TASK OBJECTIVE: Please filter the data down to the lines that include the word "will" and copy them.

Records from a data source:
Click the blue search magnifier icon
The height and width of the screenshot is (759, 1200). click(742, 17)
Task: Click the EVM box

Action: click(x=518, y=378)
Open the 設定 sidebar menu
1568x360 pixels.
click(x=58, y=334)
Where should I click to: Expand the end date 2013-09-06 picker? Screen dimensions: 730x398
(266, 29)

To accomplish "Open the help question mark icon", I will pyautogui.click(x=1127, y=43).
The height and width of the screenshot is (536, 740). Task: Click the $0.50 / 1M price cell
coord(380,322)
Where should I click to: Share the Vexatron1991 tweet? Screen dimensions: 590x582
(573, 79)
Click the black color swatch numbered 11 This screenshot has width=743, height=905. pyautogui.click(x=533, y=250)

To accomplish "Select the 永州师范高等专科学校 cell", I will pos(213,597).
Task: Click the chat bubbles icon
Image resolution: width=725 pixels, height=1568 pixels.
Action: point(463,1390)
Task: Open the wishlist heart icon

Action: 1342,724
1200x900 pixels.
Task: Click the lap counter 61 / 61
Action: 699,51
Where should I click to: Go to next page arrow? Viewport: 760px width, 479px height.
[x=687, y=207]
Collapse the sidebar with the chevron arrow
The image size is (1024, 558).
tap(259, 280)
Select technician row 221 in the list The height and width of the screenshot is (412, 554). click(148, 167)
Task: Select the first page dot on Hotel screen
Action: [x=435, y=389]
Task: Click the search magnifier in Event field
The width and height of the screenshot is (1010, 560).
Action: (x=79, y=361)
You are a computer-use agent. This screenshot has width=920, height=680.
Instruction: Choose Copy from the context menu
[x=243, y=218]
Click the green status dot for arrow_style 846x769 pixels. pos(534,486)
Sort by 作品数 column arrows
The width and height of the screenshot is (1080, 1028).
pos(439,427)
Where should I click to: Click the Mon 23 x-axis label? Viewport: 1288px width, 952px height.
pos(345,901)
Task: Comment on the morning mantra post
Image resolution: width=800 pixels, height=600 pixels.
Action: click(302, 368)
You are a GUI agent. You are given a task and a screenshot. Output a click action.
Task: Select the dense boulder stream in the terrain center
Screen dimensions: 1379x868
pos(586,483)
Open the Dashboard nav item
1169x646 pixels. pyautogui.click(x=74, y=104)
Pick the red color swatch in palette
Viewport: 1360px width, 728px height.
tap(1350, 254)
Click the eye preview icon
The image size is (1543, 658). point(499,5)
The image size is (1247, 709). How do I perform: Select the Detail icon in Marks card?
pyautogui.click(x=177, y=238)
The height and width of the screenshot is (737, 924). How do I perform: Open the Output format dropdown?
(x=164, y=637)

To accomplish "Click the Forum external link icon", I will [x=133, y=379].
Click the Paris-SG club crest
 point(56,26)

FINISHED TASK:
To accomplish "Open the help question mark icon", I will pyautogui.click(x=1127, y=43).
To accomplish "Select the 永州师范高等专科学校 cell", I will pos(213,597).
To accomplish "Click the Forum external link icon", I will [x=133, y=379].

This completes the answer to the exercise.